“The only pepper I cannot abide is a green pepper,” the cookbook author Nigella Lawson once wrote, aptly calling out the fruit’s bitter, undeveloped flavor.
“In an emergency,” she recently told me, “I can eat grilled or pan-cooked green bell peppers, as the heat and char give them a more balanced flavor, but they do really still taste underripe to me.”
It’s understandable. Next to its older siblings in blazing red, orange and yellow, the green bell pepper has never had the best reputation.
But, if you’re trying to capture the edge of bitterness, where savory and sweet intermingle, then the green pepper might be your ideal implement. That in-between flavor can be used to your advantage, whether infusing a gin cocktail with a vegetal aroma or lending clarity and balance in flavor bases, like sofrito, epis and the “holy trinity” of onion, pepper and celery in Cajun and Louisiana Creole cooking.
Perhaps the one dish where the diner must confront the unripe pepper head-on is pepper steak. For many Americans, what comes to mind is the saucy beef stir-fry seen on takeout menus and strewn with crunchy panels of Christmassy red and green bell peppers.

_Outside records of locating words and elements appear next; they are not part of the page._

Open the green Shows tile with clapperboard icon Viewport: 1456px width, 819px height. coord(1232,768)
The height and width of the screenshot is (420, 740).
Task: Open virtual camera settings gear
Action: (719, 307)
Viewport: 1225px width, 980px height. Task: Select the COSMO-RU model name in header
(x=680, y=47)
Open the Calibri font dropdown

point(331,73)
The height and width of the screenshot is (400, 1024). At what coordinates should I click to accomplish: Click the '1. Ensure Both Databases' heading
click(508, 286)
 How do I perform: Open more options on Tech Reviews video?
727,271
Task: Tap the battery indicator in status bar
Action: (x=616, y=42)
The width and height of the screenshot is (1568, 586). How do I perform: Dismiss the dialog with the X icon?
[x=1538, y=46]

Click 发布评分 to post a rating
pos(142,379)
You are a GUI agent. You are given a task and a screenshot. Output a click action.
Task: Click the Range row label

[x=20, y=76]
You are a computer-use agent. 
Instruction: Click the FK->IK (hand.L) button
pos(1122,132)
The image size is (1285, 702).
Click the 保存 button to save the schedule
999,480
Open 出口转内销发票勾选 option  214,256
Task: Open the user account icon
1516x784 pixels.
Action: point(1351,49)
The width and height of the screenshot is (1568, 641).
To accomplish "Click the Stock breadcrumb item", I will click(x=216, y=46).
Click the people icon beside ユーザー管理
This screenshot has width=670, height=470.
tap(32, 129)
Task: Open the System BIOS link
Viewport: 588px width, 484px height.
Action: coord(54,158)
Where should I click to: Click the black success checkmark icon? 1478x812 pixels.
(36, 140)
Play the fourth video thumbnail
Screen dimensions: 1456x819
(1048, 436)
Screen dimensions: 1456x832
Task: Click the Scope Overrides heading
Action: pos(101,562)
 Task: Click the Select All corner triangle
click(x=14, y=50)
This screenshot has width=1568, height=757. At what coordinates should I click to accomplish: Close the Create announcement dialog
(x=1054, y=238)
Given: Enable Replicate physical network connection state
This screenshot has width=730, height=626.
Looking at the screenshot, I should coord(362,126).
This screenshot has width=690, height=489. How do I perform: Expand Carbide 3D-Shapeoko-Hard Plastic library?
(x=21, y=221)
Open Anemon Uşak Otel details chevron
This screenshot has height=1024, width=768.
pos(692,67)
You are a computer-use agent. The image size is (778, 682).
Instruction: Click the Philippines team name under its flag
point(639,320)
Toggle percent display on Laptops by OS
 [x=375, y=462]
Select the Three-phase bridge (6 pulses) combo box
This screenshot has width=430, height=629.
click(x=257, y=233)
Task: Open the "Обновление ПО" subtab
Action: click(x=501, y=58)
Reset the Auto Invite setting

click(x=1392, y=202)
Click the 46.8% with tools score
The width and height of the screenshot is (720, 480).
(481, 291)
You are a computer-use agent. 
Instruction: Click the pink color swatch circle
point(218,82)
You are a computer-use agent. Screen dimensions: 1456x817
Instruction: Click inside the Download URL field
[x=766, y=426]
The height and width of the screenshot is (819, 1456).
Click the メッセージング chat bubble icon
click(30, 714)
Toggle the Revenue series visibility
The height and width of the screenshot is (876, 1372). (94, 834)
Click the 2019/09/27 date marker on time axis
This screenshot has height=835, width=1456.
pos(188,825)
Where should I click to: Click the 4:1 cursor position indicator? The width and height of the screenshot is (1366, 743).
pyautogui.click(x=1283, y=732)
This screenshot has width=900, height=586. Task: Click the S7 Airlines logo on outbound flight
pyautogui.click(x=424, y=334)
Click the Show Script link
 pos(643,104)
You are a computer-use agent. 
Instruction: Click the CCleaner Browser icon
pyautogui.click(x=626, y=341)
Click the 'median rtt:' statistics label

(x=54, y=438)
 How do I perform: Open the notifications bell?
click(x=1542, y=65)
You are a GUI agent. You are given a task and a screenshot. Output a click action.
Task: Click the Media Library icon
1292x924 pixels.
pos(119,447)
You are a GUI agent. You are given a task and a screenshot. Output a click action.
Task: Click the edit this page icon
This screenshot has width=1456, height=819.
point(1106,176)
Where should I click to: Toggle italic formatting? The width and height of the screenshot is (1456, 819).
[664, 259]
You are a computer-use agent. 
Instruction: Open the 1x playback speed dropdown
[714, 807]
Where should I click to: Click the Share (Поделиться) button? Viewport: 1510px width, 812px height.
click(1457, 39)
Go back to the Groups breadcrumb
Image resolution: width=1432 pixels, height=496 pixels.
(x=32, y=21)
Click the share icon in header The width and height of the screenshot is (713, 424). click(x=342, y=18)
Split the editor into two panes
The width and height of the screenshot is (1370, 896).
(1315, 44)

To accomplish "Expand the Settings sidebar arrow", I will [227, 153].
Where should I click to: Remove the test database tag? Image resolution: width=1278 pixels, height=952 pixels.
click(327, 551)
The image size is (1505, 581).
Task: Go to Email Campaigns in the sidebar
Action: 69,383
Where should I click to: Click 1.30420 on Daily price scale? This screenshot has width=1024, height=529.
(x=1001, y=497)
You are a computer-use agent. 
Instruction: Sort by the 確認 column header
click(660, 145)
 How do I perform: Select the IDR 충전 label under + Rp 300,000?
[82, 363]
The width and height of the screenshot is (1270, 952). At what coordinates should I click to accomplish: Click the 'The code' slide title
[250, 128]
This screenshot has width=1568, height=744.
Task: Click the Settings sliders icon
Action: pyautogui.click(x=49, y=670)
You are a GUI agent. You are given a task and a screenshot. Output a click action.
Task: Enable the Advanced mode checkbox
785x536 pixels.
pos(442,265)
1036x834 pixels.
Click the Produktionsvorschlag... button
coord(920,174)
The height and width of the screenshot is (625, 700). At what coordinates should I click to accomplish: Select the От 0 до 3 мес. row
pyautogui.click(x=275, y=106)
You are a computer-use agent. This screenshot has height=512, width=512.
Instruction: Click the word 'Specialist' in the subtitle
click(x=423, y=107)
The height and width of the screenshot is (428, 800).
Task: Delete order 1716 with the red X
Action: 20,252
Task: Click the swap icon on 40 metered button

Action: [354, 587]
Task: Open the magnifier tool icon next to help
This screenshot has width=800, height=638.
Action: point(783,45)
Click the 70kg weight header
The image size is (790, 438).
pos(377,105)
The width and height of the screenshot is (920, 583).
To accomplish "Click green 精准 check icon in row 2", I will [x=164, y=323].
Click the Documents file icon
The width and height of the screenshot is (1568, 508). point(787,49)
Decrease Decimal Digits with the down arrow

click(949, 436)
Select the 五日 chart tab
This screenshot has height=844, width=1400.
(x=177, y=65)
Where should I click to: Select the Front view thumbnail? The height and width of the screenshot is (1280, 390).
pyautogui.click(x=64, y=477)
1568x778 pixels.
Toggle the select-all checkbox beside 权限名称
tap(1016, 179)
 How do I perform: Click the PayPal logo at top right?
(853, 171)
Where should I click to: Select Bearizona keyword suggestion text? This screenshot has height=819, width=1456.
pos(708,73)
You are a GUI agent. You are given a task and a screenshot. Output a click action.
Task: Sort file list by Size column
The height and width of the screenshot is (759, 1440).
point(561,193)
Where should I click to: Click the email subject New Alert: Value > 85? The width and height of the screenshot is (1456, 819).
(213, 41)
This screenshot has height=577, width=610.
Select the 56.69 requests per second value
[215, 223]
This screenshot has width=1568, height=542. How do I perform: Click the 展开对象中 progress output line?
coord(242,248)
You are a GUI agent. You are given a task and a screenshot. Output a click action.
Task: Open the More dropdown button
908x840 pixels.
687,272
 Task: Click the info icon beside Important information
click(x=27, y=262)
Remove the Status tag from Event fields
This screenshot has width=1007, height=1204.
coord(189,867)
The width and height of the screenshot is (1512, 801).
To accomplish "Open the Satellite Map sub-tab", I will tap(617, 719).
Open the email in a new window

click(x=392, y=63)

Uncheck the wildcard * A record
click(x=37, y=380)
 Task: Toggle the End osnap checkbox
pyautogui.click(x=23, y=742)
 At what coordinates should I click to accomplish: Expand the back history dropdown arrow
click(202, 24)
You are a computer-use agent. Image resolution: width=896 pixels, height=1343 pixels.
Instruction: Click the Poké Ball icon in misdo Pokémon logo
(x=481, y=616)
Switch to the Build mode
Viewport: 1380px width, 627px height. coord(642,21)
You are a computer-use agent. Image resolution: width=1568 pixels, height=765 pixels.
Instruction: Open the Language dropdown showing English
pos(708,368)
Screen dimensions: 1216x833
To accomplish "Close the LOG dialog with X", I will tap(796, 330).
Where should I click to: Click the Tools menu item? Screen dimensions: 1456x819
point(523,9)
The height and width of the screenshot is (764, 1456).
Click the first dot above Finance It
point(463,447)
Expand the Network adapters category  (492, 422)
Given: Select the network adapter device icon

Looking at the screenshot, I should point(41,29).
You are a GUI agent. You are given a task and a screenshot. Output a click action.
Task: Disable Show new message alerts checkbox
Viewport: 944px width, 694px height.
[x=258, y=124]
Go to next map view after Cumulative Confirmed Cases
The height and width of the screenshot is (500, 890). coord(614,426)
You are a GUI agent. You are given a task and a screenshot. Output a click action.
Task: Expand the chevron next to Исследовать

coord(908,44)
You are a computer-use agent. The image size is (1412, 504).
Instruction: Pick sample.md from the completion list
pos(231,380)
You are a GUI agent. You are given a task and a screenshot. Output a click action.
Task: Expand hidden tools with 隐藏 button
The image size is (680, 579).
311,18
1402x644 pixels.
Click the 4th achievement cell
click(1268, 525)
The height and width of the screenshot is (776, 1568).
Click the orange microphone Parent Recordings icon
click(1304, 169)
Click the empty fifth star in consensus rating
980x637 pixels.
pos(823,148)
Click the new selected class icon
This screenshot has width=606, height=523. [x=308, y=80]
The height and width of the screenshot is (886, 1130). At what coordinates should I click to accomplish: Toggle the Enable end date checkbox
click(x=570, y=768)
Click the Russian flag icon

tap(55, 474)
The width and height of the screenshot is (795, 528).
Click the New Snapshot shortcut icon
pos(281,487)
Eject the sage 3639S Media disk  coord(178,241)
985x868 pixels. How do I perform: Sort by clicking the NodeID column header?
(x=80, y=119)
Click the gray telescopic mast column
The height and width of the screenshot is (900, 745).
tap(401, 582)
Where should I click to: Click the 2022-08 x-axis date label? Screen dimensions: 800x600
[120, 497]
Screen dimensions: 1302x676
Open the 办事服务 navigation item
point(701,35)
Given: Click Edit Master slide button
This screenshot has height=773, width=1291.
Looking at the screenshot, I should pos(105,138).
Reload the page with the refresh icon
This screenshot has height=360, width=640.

But in the Chinese culinary canon, peppery beef dishes take at least a couple of other forms. There’s a Cantonese-style banquet staple of beef punctuated with black pepper or a homey stir-fry of thin matchsticks of beef, with long hot peppers (which, contrary to their name, actually have a gentle, moderate heat). Sometimes called “shredded beef” on menus, it’s a dish that Sarah Leung, one-fourth of the power family behind the Woks of Life blog and cookbook, has seen linked to Sichuan and Fujian cuisines.
The Chinese American pepper steak, she said, “feels like a culmination of all of those influences.” The Leungs — Sarah, Kaitlin, Bill and Judy — published their first proper pepper steak recipe only recently, in April, using oyster sauce, chicken stock and red bell peppers in addition to the green.
What all these beef and pepper dishes have in common, ultimately, is their reliance on just a handful of impactful ingredients to flavor the meat, including the bell pepper, which lends its grassy (in a good way) fragrance to the sauce. In this interpretation, thin slices of flank or skirt steak, marinated in a simple, pared-down mix of soy sauce, honey and black pepper, cook up gloriously soft, caramelized and burnished.
The stir-frying is easy: A couple of minutes on high heat is all you need to sear the steak, plus enough fire under the wok or skillet to blister onions and the peppers’ delicate skins. (Look for “little brown dots,” Ms. Leung said.)
Handled like this, just charred but still crunchy within, a green bell pepper can positively gleam.